Teknolojik gelişmeler, mal ve hizmetlere kolay ulaşım nedenleri ile artan uyuşmazlık çeşitliliğine karşılık, parasal değeri düşük olan uyuşmazlıklara tüketici hakem heyetleri çare olmuştur. Tüketici hakem heyetleri ile tüketicinin sorunları ivedilikle çözüme ulaştırılmaya çalışılmış, tüketici mahkemelerinin iş yükünün hafifletilmesiyle ve heyetin seri incelemesi ile adalete erişim hızlandırılmıştır.

Böylelikle, tüketici mahkemelerinde, çözümü ortalama 500 ila 700 gün süren tüketici uyuşmazlıkları, tüketici hakem heyetleri tarafından başvuru sırası ve durumuna göre en geç 6 ay (gerekli görülmesi halinde heyet tarafından 6 ay daha uzatılabilir) içerisinde çözüme kavuşturulur olmuştur.

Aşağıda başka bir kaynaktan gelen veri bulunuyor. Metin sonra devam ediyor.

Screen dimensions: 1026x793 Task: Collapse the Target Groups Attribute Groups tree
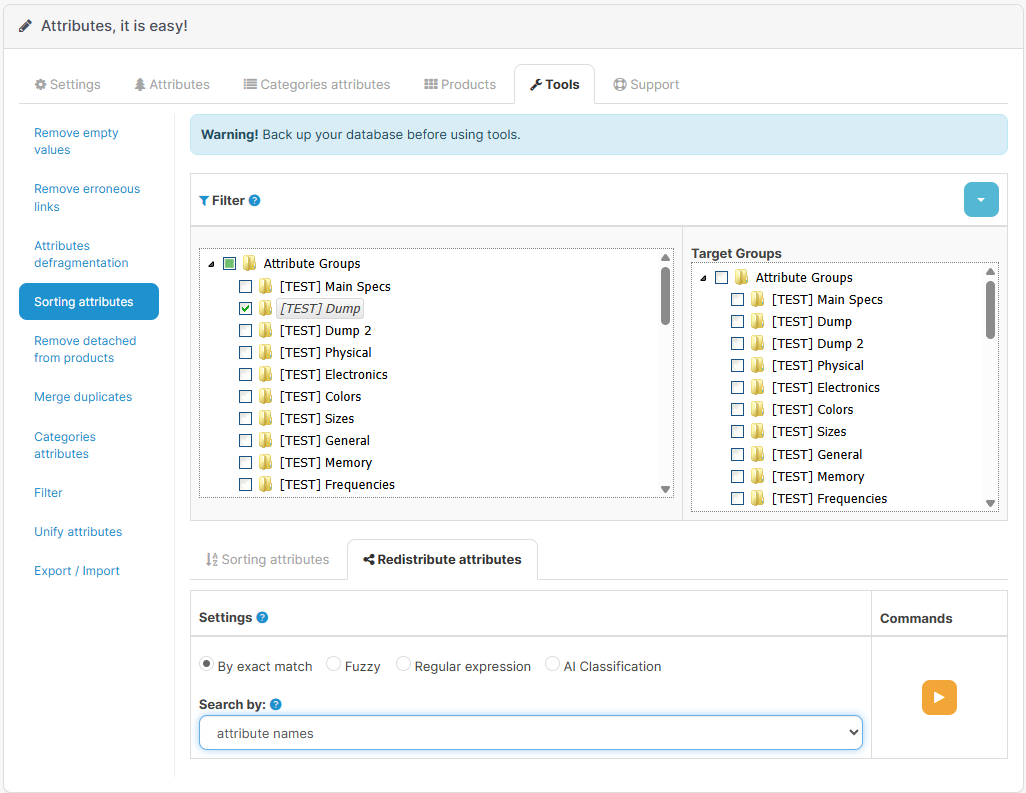[704, 278]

Tüketici hakem heyetleri, parasal değeri düşük olan tüketici sorunlarının hızlı ve ekonomik çözümü adına ciddi bir mağduriyeti gidermektedir. 2020 yılı için İlçe Tüketici Hakem Heyetlerine başvuru için parasal sınır 6.920, 00 TL olup, İl Tüketici Hakem Heyetleri için bu sınır 10.390,00 TL’dir.  Ancak tüketici hakem heyeti parasal sınırını aşan ve itiraza uğrayan tüketici hakem heyeti kararları da azımsanamayacak ölçüdedir.

Tüketici Mahkemeleri bu anlamda genel mahkemelerdeki iş yükünü hafifletmiş ancak kendi görevi içerisinde kalan iş yükü altında ağır bir mücadele vermektedir. 2019 yılına 72.725 derdest dava ile başlayan tüketici mahkemeleri, aynı yılı 59.589 yeni dava ve 2.460 adet üst mahkemelerden bozularak gelen dava olmak üzere toplam 134.774 dava ile bitilebilmiştir. 2019 yılında bu davaların yaklaşık yarısı karara bağlanabilmiştir. Yani 2020 yılına 70.000 civarında dava ile başlanabilmiştir.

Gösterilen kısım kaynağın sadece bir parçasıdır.